|Posted by Brendan Munro on May 1, 2012 at 2:45 AM|
Let's armchair GM this summer's upcoming blockbuster trade between Vancouver and Toronto, shall we?
For all the success Luongo has had in Vancouver, I'm going to suggest his days here are done. He was given a chance to close out the deal and win a cup last spring. It didn't happen. This year, when his coach wanted to give his team the best possible chance to win against the LA Kings, he turned away from Luongo and played Cory Schneider.For his part, Luongo has taken the high road, saying that whether the Canucks choose to keep or trade him, he will be fine either way. The general consensus, however, is that Schneider is ready for prime-time and has earned the confidence of his coaches and teammates, which means that Luongo is expendable.
Whether or not he is moveable, however, is a different question. There are only so many teams who are able to absorb the balance of a 12 year, $64 Million contract. The short list of teams in need of a goalie who could possibly shoulder Luongo's contract include Tampa Bay, Columbus, and Toronto (also possibly New Jersey if Brodeur decided to call it quits after this season).
While Luongo has earned his share of detractors for his playoff performances in recent years, his numbers in the regular season are incredibly solid. His goals against average each year since coming to Vancouver has remained in the 2.30 to 2.60 range, while his save percentage has ranged between .913 and .928. Even more impressive has been his wins during the regular season. While it can be argued that this is largely a team statistic, bad teams simply don't have goalies that produce 30 win seasons year after year. In other words, Luongo knows how to get it done in the regular season, which is why he might be a perfect fit for Toronto.While I am hardly the first person to suggest this (the Toronto media nearly made a mess in their pants last week when the rumour leaked that Luongo would waive his not trade clause to join Leafs nation), I am going to analytically agree that acquiring him would make a lot of sense for the Leafs. The one thing that hasn't yet donned on the Leafs though is that it might actually cost the team something valuable to get him.
The typical fan/GM in Toronto would happily exchange picks and prospects for Luongo, and considering the albatross that is represented by his contract, that logic is understandable. However, the Canucks are in win-now mode and have little appetite for long-term development projects. If Luongo moves, which is likely, but far from certain, it will be in exchange for players that can help the Canucks win now. I'm sure that if Mike Gillis had his way, any trade talk would start with Jake Gardiner and a pick, or at minimum Mikhael Grabovski and the 5th overall pick, though Grabovski brings the kind skill-set that Vancouver already has in droves, so that move doesn't make sense. If both Luongo and Gardiner are wearing Leafs jerseys this fall, expect – at minimum – Joe Colborne and that 5th overall pick heading to Vancouver.

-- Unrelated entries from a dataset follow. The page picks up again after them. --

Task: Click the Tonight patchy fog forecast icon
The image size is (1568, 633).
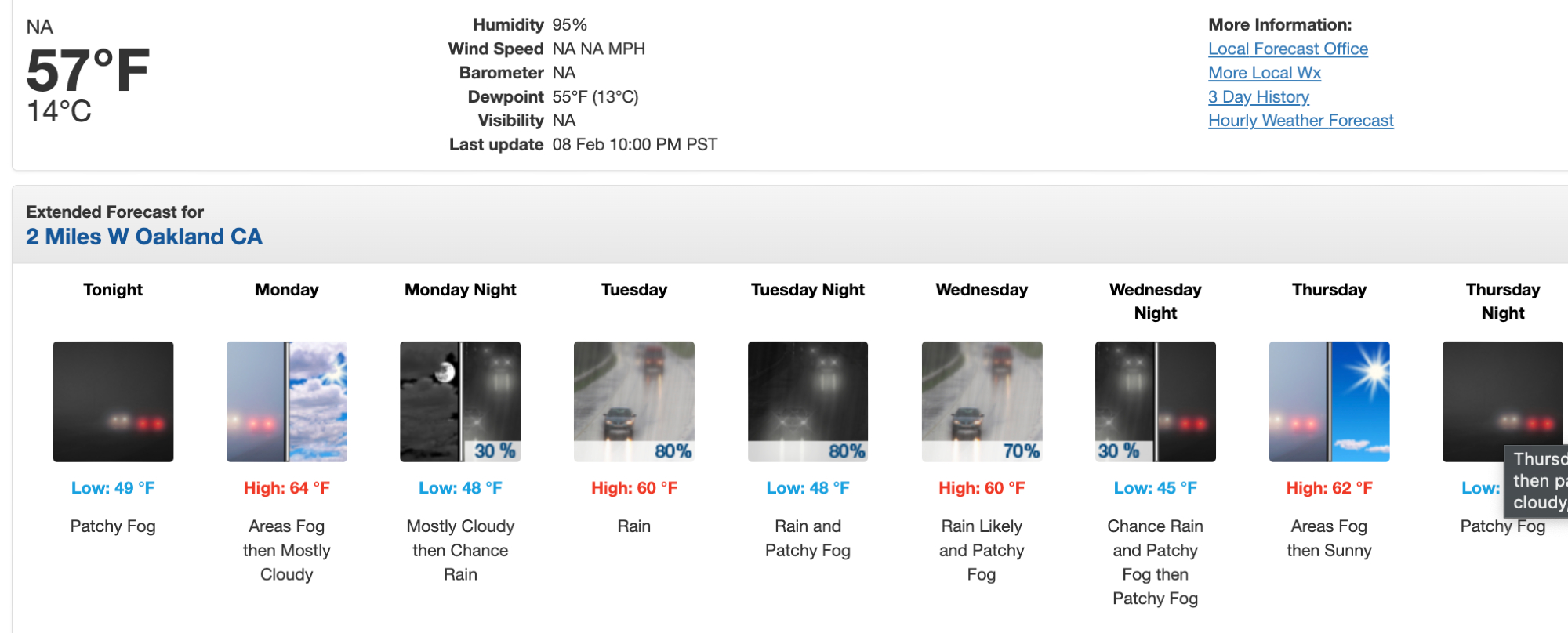Action: [113, 401]
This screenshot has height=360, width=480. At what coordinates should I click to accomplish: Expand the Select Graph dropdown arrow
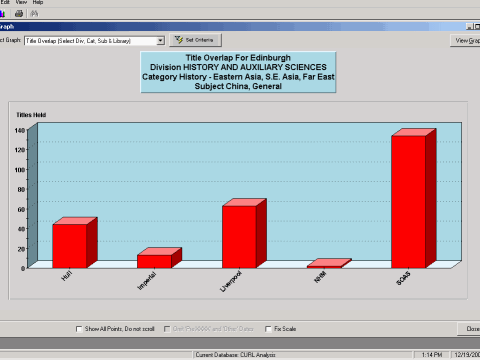160,41
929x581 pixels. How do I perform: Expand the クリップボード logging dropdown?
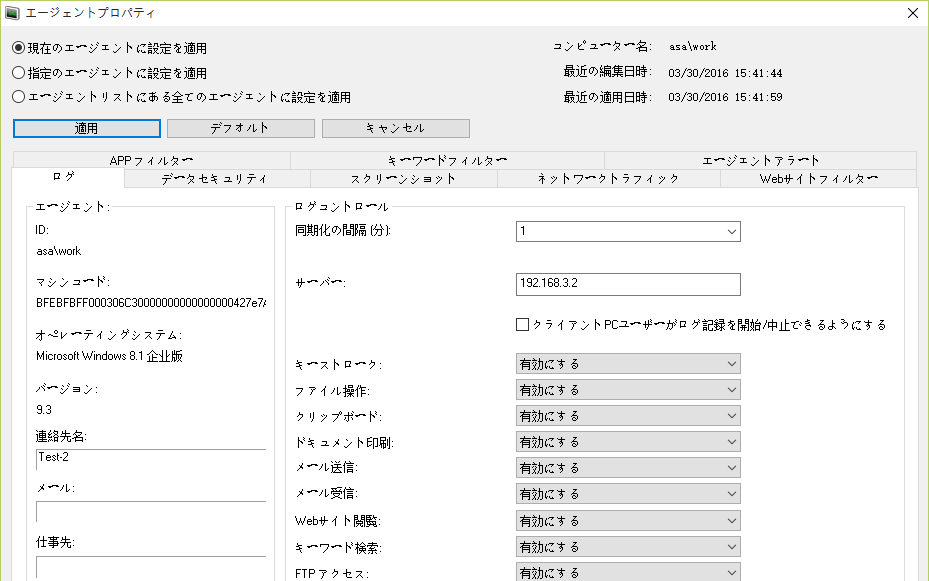tap(628, 416)
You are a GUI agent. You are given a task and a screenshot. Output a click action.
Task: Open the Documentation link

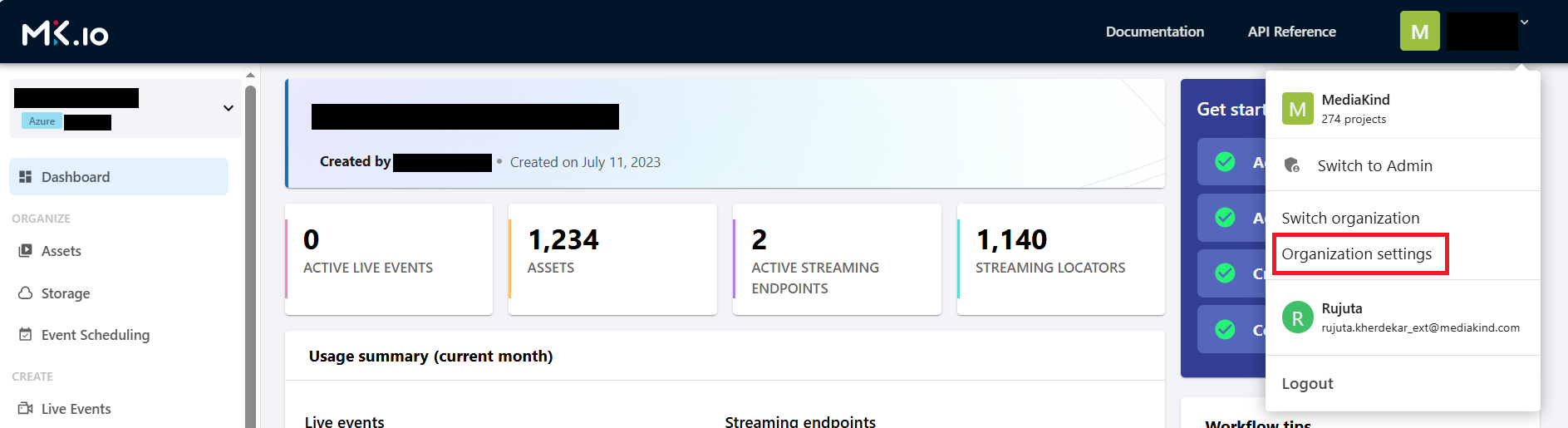pyautogui.click(x=1154, y=32)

I know what you're thinking: that seems like a lot for a guy with Luongo's massive contract, but remember that Gillis knows that Brian Burke has get this team in the playoffs this year. There is no horizon beyond that if the Leafs fall short once again, so essentially the term on Luongo's deal really doesn't matter as much as it would to someone who expected to be at the helm for the long-haul.Will Brian Burke have the guts to pull the trigger on this deal and once again reshape the image of his franchise like he did in the Phil Kessel trade? We'll see.
What do you think? Is Luongo for Colborne and the 5th overall a fair deal for both teams? How about Luongo for Gardiner? Is there another deal to be made that both GM's could stomach? I'm happy to hear your suggestions.